Editor’s Note: If you want to experiment with tarot cards and don’t have any, we provide a free tarot spread generator using the Celtic Wings spread, which is based on the traditional Celtic Cross spread. This article explains how to use the spread. You can visit Sarah’s website here. –efc
By Sarah Taylor

This week’s article follows on from the two previous articles on the Celtic Cross (Part I — An introduction and Part II — Reading the Cross). This morning, I drew the remaining four cards, which form the ‘staff’ section of the reading, and I’ll explore these here as a separate unit (with a few exceptions), before revisiting the reading as a whole in a couple of weeks’ time.
Overview of the staff
What a spread! Four figures of authority, one court card, three major arcana cards. All of them are rulers over a particular domain: Creativity (King of Wands), the meeting of the spiritual and the physical (The Hierophant), balance and accountability (Justice), and intuition (The High Priestess).

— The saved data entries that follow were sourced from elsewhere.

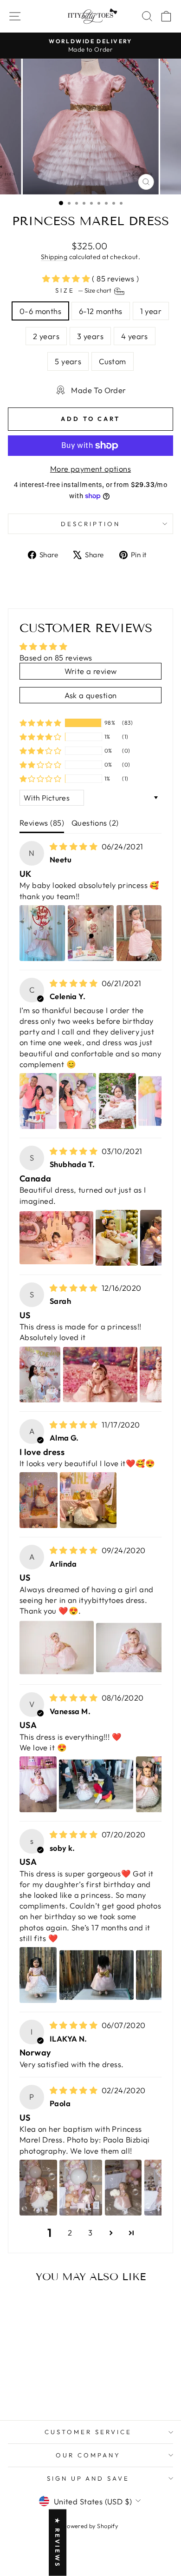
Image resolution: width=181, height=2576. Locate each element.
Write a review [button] (91, 671)
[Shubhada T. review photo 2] (116, 1238)
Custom (112, 361)
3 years (90, 336)
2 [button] (70, 2232)
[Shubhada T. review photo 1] (56, 1238)
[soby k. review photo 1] (38, 1975)
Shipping (54, 257)
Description (90, 523)
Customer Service (88, 2432)
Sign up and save (88, 2478)
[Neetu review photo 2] (91, 933)
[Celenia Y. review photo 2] (77, 1101)
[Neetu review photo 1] (42, 933)
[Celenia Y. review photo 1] (38, 1101)
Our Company (88, 2455)
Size (84, 290)
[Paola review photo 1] (38, 2188)
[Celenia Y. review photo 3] (117, 1101)
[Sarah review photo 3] (158, 1374)
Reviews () (41, 823)
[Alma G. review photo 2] (88, 1500)
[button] (67, 278)
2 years (46, 336)
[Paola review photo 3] (123, 2188)
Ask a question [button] (91, 695)
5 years (68, 361)
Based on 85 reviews (55, 657)
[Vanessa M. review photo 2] (96, 1784)
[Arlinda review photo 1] (56, 1647)
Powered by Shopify (90, 2525)
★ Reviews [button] (57, 2543)
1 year (151, 311)
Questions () (94, 823)
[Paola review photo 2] (80, 2188)
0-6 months (40, 311)
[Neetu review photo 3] (139, 933)
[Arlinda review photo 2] (133, 1647)
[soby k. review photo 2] (96, 1975)
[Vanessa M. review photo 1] (38, 1784)
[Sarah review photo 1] (39, 1374)
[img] (75, 846)
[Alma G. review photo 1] (38, 1500)
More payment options (90, 469)
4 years (134, 336)
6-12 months (101, 311)
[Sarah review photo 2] (100, 1374)
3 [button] (90, 2232)
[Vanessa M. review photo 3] (157, 1784)
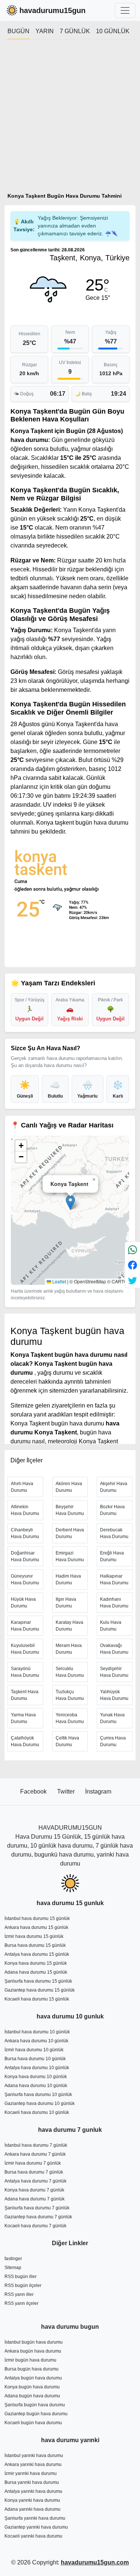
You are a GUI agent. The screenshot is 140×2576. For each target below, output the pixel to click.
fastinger (13, 2258)
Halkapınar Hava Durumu (114, 1579)
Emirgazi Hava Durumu (70, 1556)
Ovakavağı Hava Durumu (114, 1649)
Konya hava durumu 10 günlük (35, 2076)
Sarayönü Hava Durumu (25, 1672)
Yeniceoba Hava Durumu (70, 1718)
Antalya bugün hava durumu (33, 2378)
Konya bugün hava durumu (32, 2387)
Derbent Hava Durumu (70, 1533)
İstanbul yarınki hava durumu (33, 2455)
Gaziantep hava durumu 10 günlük (39, 2103)
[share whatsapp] (132, 1249)
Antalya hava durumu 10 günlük (36, 2067)
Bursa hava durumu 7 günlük (33, 2172)
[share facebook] (132, 1265)
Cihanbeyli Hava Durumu (25, 1533)
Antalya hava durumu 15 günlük (36, 1954)
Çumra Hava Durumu (113, 1741)
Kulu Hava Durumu (110, 1626)
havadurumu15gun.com (95, 2562)
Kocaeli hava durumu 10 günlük (36, 2112)
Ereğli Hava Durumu (112, 1556)
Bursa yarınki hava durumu (31, 2482)
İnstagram (98, 1791)
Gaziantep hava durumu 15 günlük (39, 1990)
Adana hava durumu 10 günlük (35, 2085)
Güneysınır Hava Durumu (25, 1579)
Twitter (66, 1791)
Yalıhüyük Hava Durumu (114, 1695)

All three male figures are clothed in red; the Priestess is in blue. This seems fitting because the male figures are of the world, while the High Priestess inhabits what I have referred to as the ‘liminal world’ — the world that lies between worlds. The red of the men’s gowns is flesh-like, more physical. The Priestess’s gown is watery, like the lunar world she inhabits. She also sits on top, balancing out, like the Moon in the sky, all the fleshy male energy beneath her.
Also, all four figures are seated on thrones, and, apart from the King, all of them are flanked by pillars. This seems significant to me: the major arcana — the archetypal figures we embody and express through the process of individuation — seem to be enclosed in a strong, ‘funnel-like’ structure created by the pillars, which form an extended column down most of the staff. Taking it from that structural point of view, it feels like each one feeds into the other, and finally down into the King. Does this fly in the face of the traditional interpretation of the staff, which flows in chronological order from bottom up?
I don’t think so. From my point of view, time is a construct, and if we sit with the possibility that it isn’t simply linear, then it may well be that the energy of the Outcome card is already starting to influence the King as he sits on his throne at the bottom of the staff.
Finally, the King sits side-on, a recipient of this energy who demonstrates, by his body language, that he is ready and able to draw on it and act on it by moving out into the world. As the only minor arcana card, he is not constrained by the limits of the archetype that the other three inhabit, but can embody all three actively.
7. You (or Your Client) — King of Wands
“This card describes the qualities that the client brings with them to the reading: what they are, and what they are capable of achieving. This card is the archetype they are embodying at this moment in time, and one which, like the tools above, remains available to them.”
Two Kings (the other is in the cross part of the spread, linked to above) and a whole lotta Wands. The King of Wands as you ties in with and further strengthens the themes of the emergence of creative drive and of evolution of the Self — an increased assuming of authority over who you are and the powers that you have at your disposal.